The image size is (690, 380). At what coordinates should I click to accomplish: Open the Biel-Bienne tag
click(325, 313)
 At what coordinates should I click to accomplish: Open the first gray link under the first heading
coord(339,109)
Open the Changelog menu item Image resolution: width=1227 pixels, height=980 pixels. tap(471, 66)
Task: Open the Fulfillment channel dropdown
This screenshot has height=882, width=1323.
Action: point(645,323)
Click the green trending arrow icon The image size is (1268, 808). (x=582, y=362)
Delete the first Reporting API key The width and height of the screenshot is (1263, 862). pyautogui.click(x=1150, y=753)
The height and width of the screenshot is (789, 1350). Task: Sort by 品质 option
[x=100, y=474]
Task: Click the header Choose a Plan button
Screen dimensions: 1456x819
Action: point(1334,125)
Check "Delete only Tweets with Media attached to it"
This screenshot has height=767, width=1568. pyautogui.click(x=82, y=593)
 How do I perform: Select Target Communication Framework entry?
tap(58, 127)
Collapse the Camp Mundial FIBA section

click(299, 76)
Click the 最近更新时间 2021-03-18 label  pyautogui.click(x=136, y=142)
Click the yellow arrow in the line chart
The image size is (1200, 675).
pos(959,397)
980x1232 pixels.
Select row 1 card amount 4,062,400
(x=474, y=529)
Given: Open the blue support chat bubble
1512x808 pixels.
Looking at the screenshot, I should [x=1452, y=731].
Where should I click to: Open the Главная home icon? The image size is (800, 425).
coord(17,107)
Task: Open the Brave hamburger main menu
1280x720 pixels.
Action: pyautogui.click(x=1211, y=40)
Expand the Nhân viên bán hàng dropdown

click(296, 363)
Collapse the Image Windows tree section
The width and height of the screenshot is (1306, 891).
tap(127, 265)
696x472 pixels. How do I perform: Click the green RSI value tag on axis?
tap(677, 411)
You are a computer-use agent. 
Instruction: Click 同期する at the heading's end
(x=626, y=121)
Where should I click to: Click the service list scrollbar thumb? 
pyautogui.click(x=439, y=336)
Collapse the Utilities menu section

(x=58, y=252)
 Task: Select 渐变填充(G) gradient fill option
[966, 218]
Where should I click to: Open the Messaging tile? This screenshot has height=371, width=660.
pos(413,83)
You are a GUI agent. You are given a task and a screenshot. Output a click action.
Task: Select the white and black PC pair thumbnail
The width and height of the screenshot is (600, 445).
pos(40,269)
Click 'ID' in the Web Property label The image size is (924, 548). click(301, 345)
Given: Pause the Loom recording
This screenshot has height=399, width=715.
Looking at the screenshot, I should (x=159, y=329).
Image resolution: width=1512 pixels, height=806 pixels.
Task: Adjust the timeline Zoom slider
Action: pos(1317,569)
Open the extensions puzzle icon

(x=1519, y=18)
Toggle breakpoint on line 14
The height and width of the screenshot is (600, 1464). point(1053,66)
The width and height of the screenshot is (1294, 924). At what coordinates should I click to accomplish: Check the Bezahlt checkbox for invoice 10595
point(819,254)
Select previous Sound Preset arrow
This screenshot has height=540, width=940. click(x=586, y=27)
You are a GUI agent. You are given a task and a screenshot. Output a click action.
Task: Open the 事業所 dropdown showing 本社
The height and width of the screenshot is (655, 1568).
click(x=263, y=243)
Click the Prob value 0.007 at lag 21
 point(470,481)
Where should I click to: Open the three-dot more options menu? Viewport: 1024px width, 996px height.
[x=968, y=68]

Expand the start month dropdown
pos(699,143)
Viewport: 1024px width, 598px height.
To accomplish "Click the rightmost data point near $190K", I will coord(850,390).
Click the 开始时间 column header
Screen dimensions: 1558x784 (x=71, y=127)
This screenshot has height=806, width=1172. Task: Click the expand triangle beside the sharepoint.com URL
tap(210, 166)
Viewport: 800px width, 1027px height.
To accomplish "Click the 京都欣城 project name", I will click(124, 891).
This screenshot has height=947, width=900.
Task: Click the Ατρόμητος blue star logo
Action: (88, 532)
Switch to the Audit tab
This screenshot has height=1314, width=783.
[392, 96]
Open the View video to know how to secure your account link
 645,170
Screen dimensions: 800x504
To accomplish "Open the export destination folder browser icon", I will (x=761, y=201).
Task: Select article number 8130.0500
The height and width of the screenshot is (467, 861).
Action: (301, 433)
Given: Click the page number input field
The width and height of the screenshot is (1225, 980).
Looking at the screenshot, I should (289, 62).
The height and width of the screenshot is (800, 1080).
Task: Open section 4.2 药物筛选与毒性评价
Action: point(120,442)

◆ ◆ ◆ ◆ ◆ ◆ ◆

Look above for the line containing "696x472 pixels. How". Output from there through the line containing "Task: Select the", exactly and inclusively.

696x472 pixels. How do I perform: Click the green RSI value tag on axis?
tap(677, 411)
You are a computer-use agent. 
Instruction: Click 同期する at the heading's end
(x=626, y=121)
Where should I click to: Click the service list scrollbar thumb? 
pyautogui.click(x=439, y=336)
Collapse the Utilities menu section

(x=58, y=252)
 Task: Select 渐变填充(G) gradient fill option
[966, 218]
Where should I click to: Open the Messaging tile? This screenshot has height=371, width=660.
pos(413,83)
You are a GUI agent. You are given a task and a screenshot. Output a click action.
Task: Select the white and black PC pair thumbnail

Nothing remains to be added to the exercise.